■ EXERCISE OBJECTIVE: Which lines in the listing below contain the word "mode"? Copy each one.

■ DATA EXTRACTS:
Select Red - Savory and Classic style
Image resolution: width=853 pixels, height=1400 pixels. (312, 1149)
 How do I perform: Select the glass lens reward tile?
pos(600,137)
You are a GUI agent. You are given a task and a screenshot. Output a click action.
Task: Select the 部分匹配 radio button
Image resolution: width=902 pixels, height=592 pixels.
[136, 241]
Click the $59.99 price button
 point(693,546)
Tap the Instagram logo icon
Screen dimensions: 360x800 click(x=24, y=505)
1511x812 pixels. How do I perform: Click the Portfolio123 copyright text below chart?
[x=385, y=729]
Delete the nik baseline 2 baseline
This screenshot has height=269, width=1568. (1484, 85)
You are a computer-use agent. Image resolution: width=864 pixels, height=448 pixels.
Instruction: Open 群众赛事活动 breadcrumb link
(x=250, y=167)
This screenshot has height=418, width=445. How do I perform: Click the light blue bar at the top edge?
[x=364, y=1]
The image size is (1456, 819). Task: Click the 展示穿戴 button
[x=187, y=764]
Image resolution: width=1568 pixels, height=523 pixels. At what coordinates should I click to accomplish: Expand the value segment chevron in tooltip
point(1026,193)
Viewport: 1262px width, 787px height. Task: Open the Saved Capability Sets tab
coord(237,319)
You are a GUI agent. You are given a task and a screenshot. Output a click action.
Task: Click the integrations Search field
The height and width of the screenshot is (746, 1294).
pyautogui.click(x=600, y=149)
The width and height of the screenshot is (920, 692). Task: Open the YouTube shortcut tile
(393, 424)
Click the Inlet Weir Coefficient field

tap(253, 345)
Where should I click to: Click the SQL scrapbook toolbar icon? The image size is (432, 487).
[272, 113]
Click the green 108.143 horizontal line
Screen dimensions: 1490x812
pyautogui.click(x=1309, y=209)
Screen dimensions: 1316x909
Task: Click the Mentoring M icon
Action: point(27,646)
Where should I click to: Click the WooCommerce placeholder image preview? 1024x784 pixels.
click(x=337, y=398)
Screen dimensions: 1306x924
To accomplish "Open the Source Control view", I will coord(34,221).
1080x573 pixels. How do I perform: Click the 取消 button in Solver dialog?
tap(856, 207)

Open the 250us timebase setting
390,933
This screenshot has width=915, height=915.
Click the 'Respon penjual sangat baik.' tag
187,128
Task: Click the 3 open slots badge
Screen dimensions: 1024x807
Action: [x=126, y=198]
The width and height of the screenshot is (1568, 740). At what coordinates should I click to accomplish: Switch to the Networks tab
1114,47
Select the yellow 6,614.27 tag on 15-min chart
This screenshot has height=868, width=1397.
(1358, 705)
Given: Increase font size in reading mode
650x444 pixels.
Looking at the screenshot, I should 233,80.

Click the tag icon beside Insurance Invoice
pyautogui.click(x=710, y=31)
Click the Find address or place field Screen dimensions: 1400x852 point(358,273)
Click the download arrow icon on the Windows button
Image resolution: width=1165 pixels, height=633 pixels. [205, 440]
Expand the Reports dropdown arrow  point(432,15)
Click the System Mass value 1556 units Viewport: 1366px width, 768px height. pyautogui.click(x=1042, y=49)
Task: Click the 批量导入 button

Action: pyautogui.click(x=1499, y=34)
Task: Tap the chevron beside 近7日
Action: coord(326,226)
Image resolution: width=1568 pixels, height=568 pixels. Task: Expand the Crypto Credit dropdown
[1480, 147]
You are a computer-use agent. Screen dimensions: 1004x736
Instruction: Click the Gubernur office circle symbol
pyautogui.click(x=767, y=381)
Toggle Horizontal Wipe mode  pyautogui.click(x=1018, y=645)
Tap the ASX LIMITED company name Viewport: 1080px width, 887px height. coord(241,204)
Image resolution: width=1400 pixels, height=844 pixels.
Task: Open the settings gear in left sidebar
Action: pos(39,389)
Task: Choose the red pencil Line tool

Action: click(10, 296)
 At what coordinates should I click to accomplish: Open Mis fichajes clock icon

■ FINISHED EXERCISE:
Given: Increase font size in reading mode
Toggle Horizontal Wipe mode  pyautogui.click(x=1018, y=645)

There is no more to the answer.